Rebelote le 5 juillet. Lorsque le premier ministre monte à la tribune pour ouvrir la discussion sur le texte en seconde lecture, tous les députés, de droite comme de gauche, savent déjà que le 49-3 va être dégainé. Manuel Valls tente néanmoins, pour la forme, de faire avaler la pilule, et accumule les éléments de langage déployés depuis quatre mois.« Nous avons fait des choix, et des choix clairs, de décentraliser le dialogue social et de faire confiance à la négociation. » « L’entreprise est l’échelon pertinent pour décider du taux de rémunération des heures supplémentaires », martèle Manuel Valls à l’adresse des frondeurs et associés.

Le premier ministre enchaîne, sa voix couverte par le brouhaha qui monte des travées :« Ce texte est un texte de progrès social, il a fait l’objet d’une large concertation. » Huées à droite. « Il y a ceux qui font semblant de vouloir construire artificiellement le compromis. » Huées à gauche. Pour finir par la déclaration attendue : « Nous avons rencontré l’ensemble des organisations syndicales et présenté la semaine dernière de nouveaux amendements. Malgré ces avancées, une alliance des contraires, des immobilismes et des conservatismes s’est constituée. Face à cela, le gouvernement est déterminé à avancer. »

C’est reparti pour la motion de censure, comme au mois de mai, ou presque. Car cette fois-ci, les députés de droite ont décidé de ne rien déposer. Pour le député PS Denys Robiliard, l’explication est terre à terre : « Ils savent qu’une motion de censure de droite est vouée à l’échec, et ils veulent partir en congé et aller voir le foot [nous sommes en plein Euro – ndlr], c’est méchant mais il faut le dire. » À gauche, le même groupe de communistes, d’écologistes et de frondeurs du PS, à l’origine de la première tentative en mai, annoncent qu’ils retentent le coup.

Le lendemain, ils sont obligés de s’avouer à nouveau vaincus. Entre la première tentative et la seconde, le PS avait menacé d'exclure de ses rangs les députés qui voteraient une motion de censure. D'autres menaces visaient les investitures des députés.

La loi sur le travail n'en a pas pour autant fini avec la contestation. Un recours devant le conseil constitutionnel, pour non respect par la France de conventions internationales sur le travail, a été plusieurs fois évoqué, notamment par l'alliance communistes-écolos-frondeurs. Par ailleurs, les syndicats, qui sont parvenus à organiser une dizaine de manifestations entre mars et juillet, ont d'ores et déjà donné rendez-vous à la rentrée pour d'autres actions.

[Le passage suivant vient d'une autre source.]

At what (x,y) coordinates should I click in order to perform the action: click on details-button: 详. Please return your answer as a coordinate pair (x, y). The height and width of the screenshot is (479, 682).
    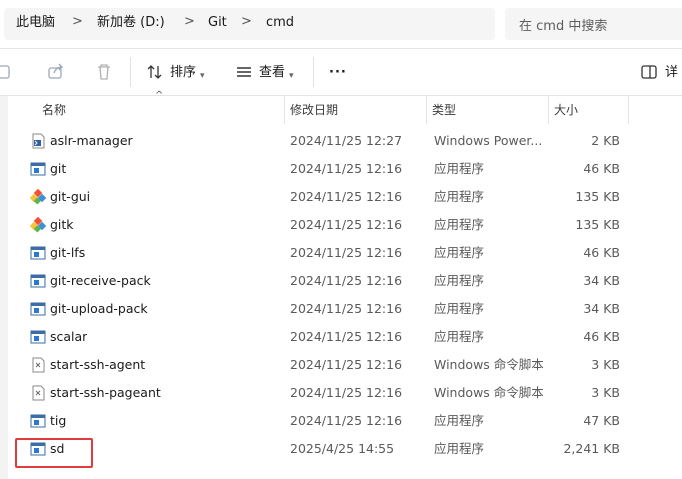
    Looking at the image, I should click on (672, 73).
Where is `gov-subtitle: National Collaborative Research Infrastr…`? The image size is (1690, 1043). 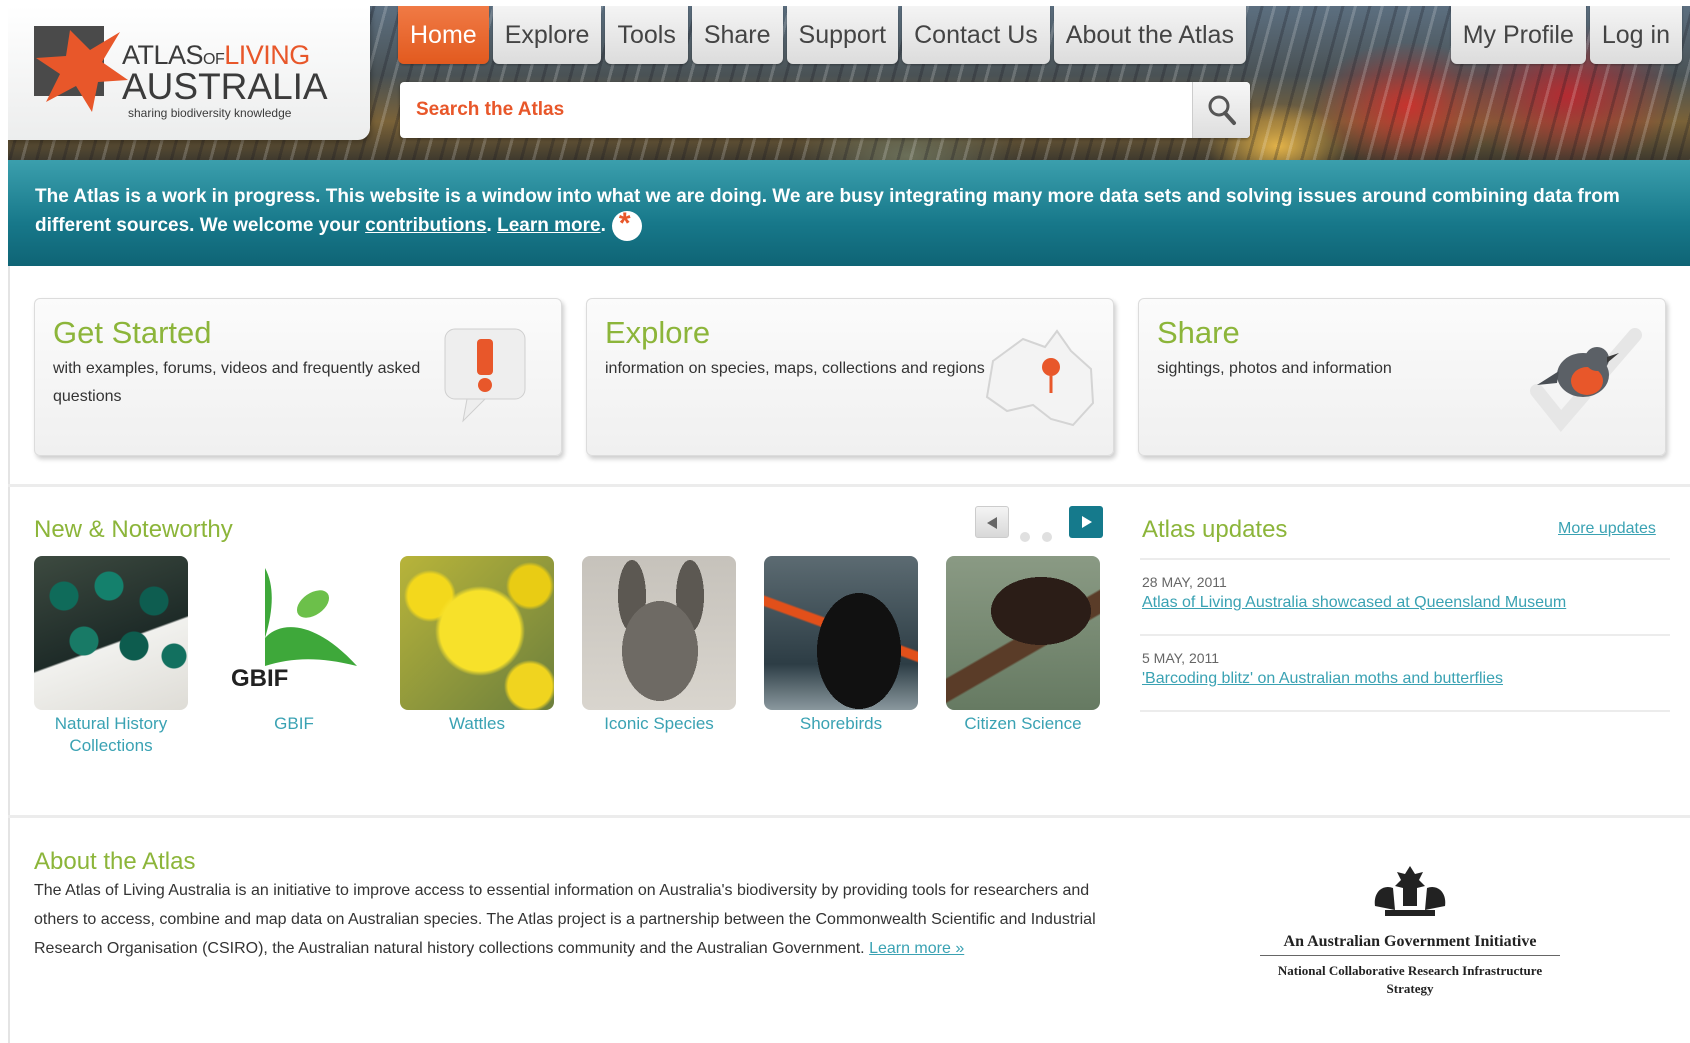 gov-subtitle: National Collaborative Research Infrastr… is located at coordinates (1410, 980).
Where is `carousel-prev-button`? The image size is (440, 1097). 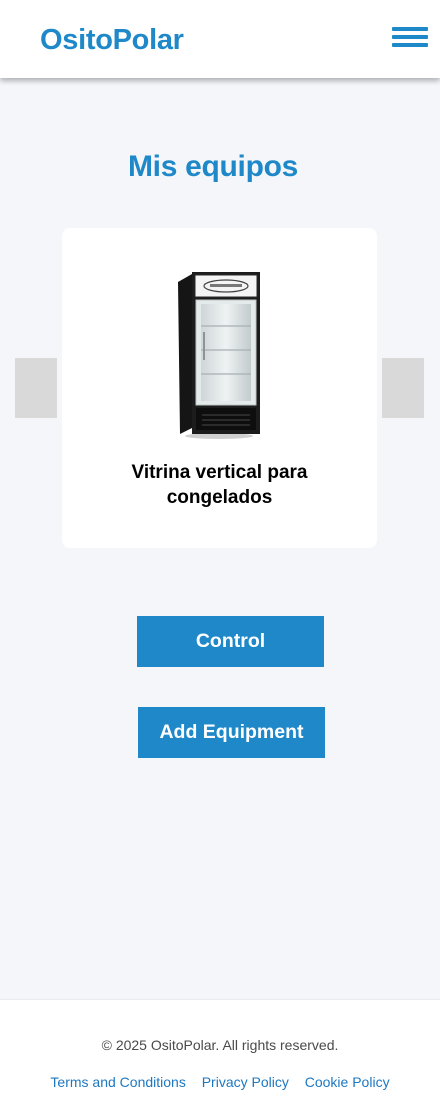 carousel-prev-button is located at coordinates (36, 388).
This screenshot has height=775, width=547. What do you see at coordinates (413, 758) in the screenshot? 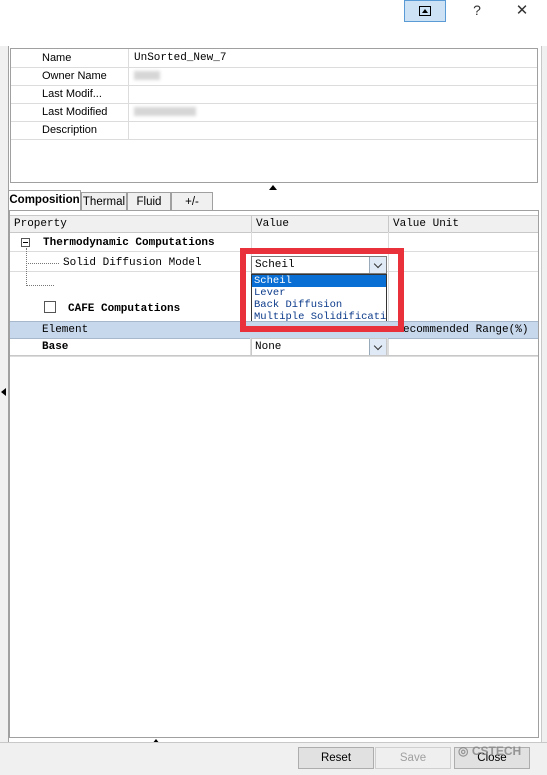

Les collectifs qui se sont créés autour de Nuit debout ne comptent pas non plus lâcher l'affaire. On a d'ailleurs aperçu des militants au meeting d'Emmanuel Macron à Paris, le 12 juillet, ou bien à Avignon pour la représentation à laquelle devait assister le président François Hollande le 14 juillet (il s'est en fait envolé pour Paris après l'attentat de Nice et n'a donc pas assisté au spectacle).